It's sad times, but here we are. But the problem with the other problem with the Giants playing on Thanksgiving is that it was nationally televised. So my whole big contraption that I've set up for myself, it didn't do me any good because the game was televised.
literally the entire nation. But this coming Sunday, I believe they play on Fox at one o'clock, if I'm not mistaken. And so hopefully I will put my apparatus to use, which the reason I'm bringing all this up is because I was reminded by John Fischetti about a... a checkbox, a very important checkbox in the channel's DVR server app that I completely forgot about. So I told you where we left our hero last week was that...
I attempted to get TV Everywhere logged in through my friend's Spectrum account. I don't have his credentials. He just logged into it on my server. And I didn't get any of the local channels.
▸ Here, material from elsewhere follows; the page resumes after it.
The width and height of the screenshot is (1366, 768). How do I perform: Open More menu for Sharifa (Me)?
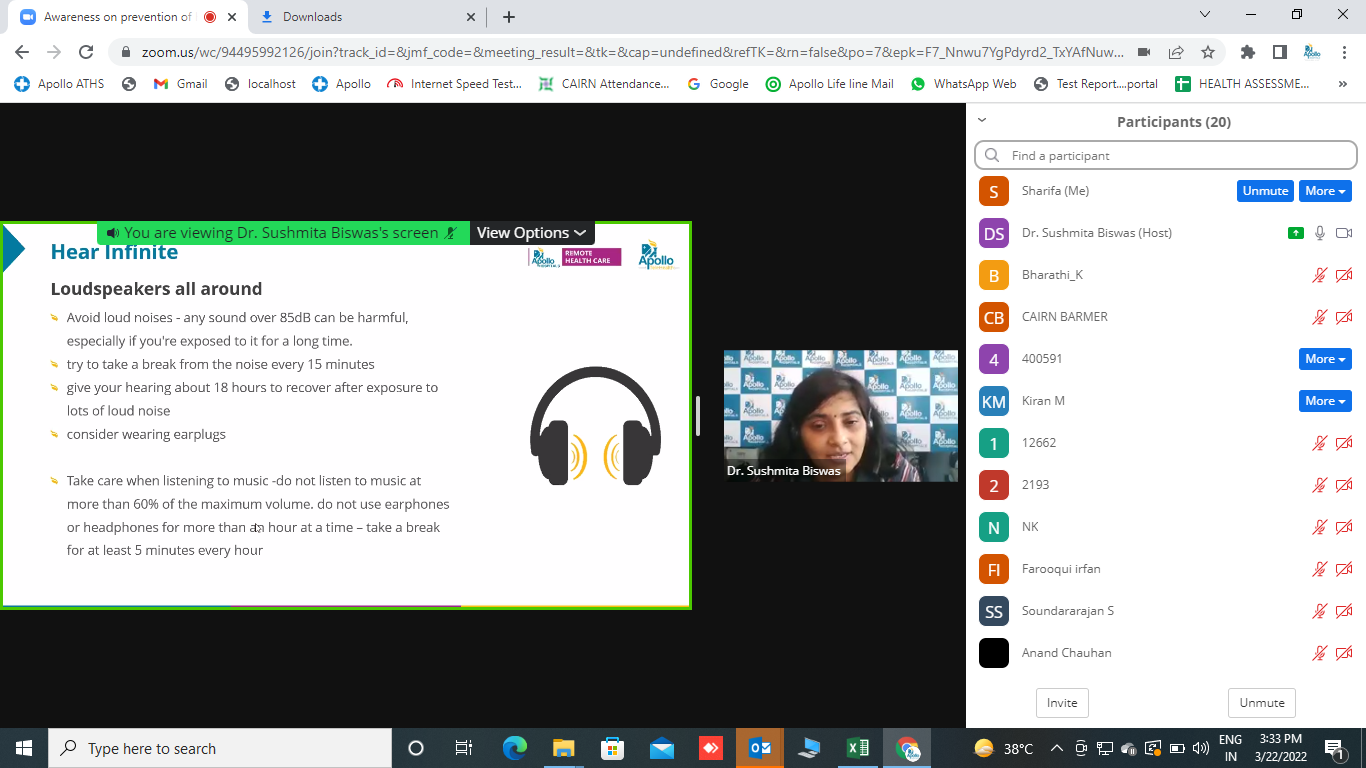[x=1325, y=191]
I was really bummed about that because that was the whole point. point of this was that we started with an antenna specifically because all I want is local channels. I don't think he gets HBO or anything like that. I'm not looking to get HBO or anything like that. I just want the local channels.
And tried to suck it in via TV everywhere, and it didn't work, and I was very sad. And then John wrote to say, wait a second, did you check the following checkbox? Local networks via TV everywhere. Some major metropolitan areas offer access to ABC, CBS, and Fox stations via TV everywhere. And it was unchecked. And then I checked it. And guess what came in?
local networks via TV everywhere. So I now have hypothetical and theoretical access to all of these via channels, via TV everywhere. So I'm very much looking forward to giving this a shot on Sunday. I will report in with what will hopefully be the final bit of football-related follow-up next week. Is this still the device that's in your friend's house in Connecticut that is running channels? And that's why when you check this checkbox in his house, then he can get ABC.
CBS and so on. Correct. From Connecticut. Okay. Yeah. I mean, hypothetically, if he were willing to password share, which I didn't ask him to do, to give him, give me a password or anything like that. I literally told him, look, the computer's sitting in your network. Just log in, you know, go onto these.
URL and just, you know, and log into your, it's basically like an OAuth dance and, you know, log into your cable provider if you don't mind. And then I'll be able to slurp down stuff via TV Everywhere on occasion. But again, like, I mean, hypothetically, I could just cancel my.
cable subscription, but I'm not, I'm genuinely not looking to do that. This isn't about, you know, about saving money by, by, well, it's kind of saving money by cheating the system, but I'm not trying to be honest. That's definitely what it's about. I'm not trying to cheat like Verizon.
or anything like that. I just want to be able to see things that I can't see locally. And so, yeah, so he logged into, he got on the channel's web, you know, configurator, if you will, logged into Spectrum using his credentials. I never saw them. I don't think channels strictly...
ever saw them and then that now it's all enabled on the server in his house and then my server will through some channels magic will talk to his server well it's really both of them are mine servers but for the sake of discussion my server will talk to the remote server maybe that's a better way of phrasing it, and that when they'll cascade those channels down, or the programming down to me. Unrelated to all that...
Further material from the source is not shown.